Diagnosing ALS is a detailed and often complex process, as there is no single test for the disease. Medical professionals rely on a combination of clinical evaluation, diagnostic tests, and a thorough examination of symptoms to reach a diagnosis.

1. Clinical Evaluation: The first step in diagnosing ALS typically involves a detailed medical history and a comprehensive neurological examination. A doctor will assess muscle strength, reflexes, coordination, and muscle tone. Early symptoms, such as muscle weakness, stiffness, or twitching, are carefully noted, alongside any speech or swallowing difficulties.

2. Electromyography (EMG) and Nerve Conduction Studies (NCS): These tests are crucial in the ALS diagnostic process. EMG measures the electrical activity of muscles, detecting abnormalities that may suggest ALS. NCS, on the other hand, evaluates the speed and strength of signals travelling along nerves, helping to rule out other conditions that mimic ALS, such as peripheral neuropathy.

3. Magnetic Resonance Imaging (MRI): While an MRI cannot diagnose ALS directly, it plays a key role in excluding other neurological conditions, such as brain or spinal cord tumours, multiple sclerosis, or a herniated disc, that may present similar symptoms.

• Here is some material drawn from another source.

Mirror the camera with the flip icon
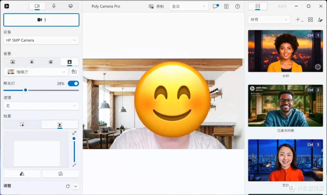The height and width of the screenshot is (195, 327). pyautogui.click(x=22, y=174)
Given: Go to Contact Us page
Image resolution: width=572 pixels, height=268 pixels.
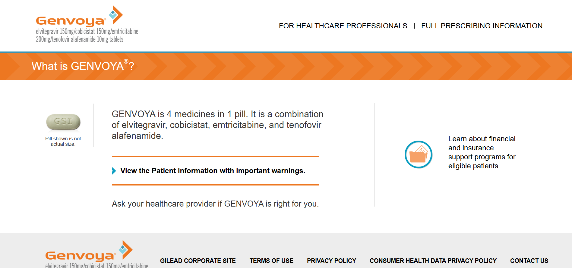Looking at the screenshot, I should tap(529, 261).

4. Blood and Urine Tests: These tests are conducted to rule out other conditions that could be causing the symptoms. In some cases, specific genetic tests may be performed if there is a family history of ALS, to check for known mutations associated with the disease.

5. Spinal Tap (Lumbar Puncture): In some cases, a spinal tap may be performed to analyse the cerebrospinal fluid surrounding the brain and spinal cord. This can help rule out infections or other conditions that might mimic ALS.

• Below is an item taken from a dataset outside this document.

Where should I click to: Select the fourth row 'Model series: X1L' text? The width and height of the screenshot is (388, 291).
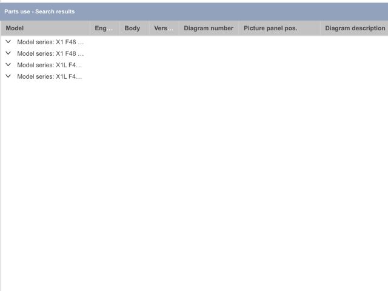coord(49,76)
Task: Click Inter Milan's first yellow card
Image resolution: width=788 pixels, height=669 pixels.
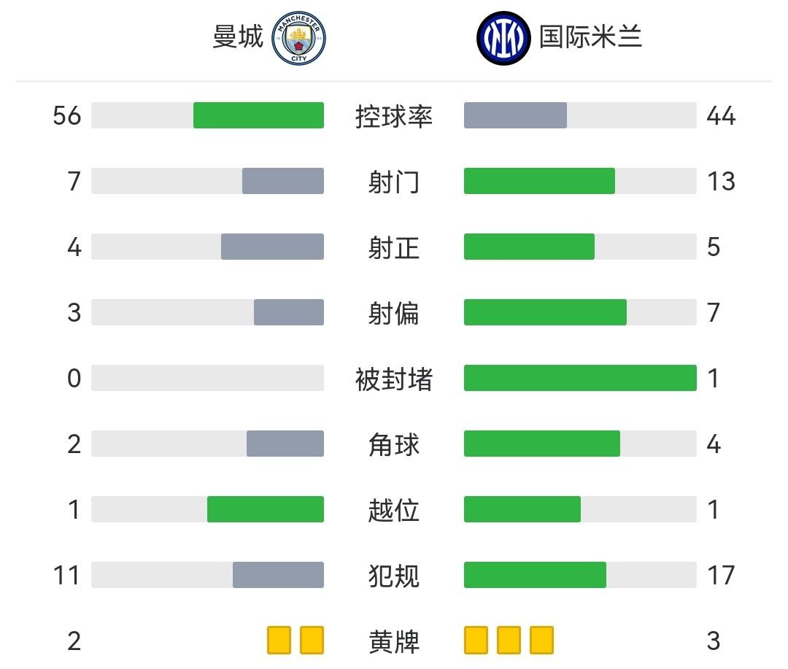Action: click(476, 640)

6. Second Opinions and Specialist Consultations: Given the complexity of ALS, many patients seek a second opinion or consult with specialists in neuromuscular disorders. This ensures that the diagnosis is accurate and that all other possible causes have been thoroughly investigated.

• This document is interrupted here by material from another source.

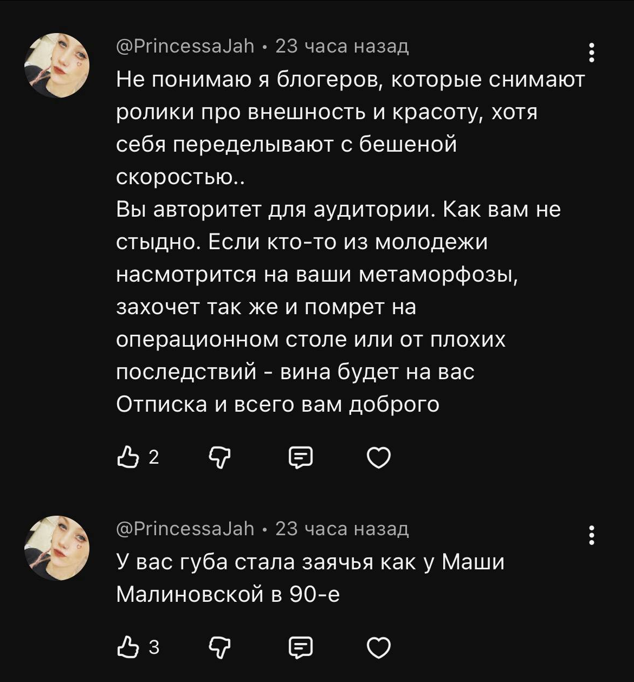Open the "23 часа назад" timestamp of the Малиновской comment

[x=342, y=528]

ALS is a diagnosis of exclusion, meaning that doctors must first rule out other conditions before confirming ALS. This careful and systematic approach ensures that patients receive the most accurate diagnosis and the best possible care plan.

While there is currently no cure for ALS, treatment focuses on managing symptoms, slowing disease progression, and enhancing quality of life. A comprehensive approach involving a team of healthcare professionals is essential for effective ALS care.

1. Medications: Several medications are available that can help manage ALS symptoms and potentially slow the disease’s progression. Riluzole is one of the most commonly prescribed drugs, believed to reduce damage to motor neurons by lowering glutamate levels in the brain. Another medication, Edaravone, may slow the decline in daily functioning for some patients. Additionally, medications can be prescribed to manage symptoms like muscle cramps, spasticity, and excessive saliva production.

2. Physical Therapy: Physical therapy plays a crucial role in maintaining mobility and muscle function for as long as possible. A physical therapist can develop a personalised exercise program that helps preserve strength, flexibility, and range of motion, while also addressing issues like spasticity and muscle stiffness. As the disease progresses, assistive devices such as braces, walkers, and wheelchairs may be recommended to aid mobility.

3. Occupational Therapy: Occupational therapists work with patients to modify daily activities and adapt the home environment, making tasks easier and safer. This might involve the use of specialised tools and equipment to assist with dressing, eating, and other daily activities. They can also provide strategies to conserve energy and reduce fatigue.

4. Speech Therapy: As ALS affects the muscles involved in speech and swallowing, speech therapy becomes an integral part of treatment. Speech therapists can help patients maintain communication skills and suggest alternative communication methods, such as speech-generating devices, when necessary. They also provide techniques to assist with safe swallowing, reducing the risk of choking or aspiration.

5. Nutritional Support: Maintaining proper nutrition is vital for ALS patients, as muscle weakness and swallowing difficulties can make eating challenging. A dietitian can provide guidance on high-calorie, easy-to-swallow foods to ensure adequate nutrition. In some cases, a feeding tube may be recommended to support nutritional intake.

6. Respiratory Care: As ALS progresses, respiratory muscles weaken, leading to difficulty breathing. Non-invasive ventilation, such as a BiPAP machine, can assist with breathing, especially at night. In advanced stages, some patients may require a tracheostomy for long-term mechanical ventilation to support breathing.

By addressing the diverse needs of ALS patients through a multidisciplinary approach, medical professionals aim to improve comfort, extend mobility, and enhance overall quality of life throughout the progression of the disease.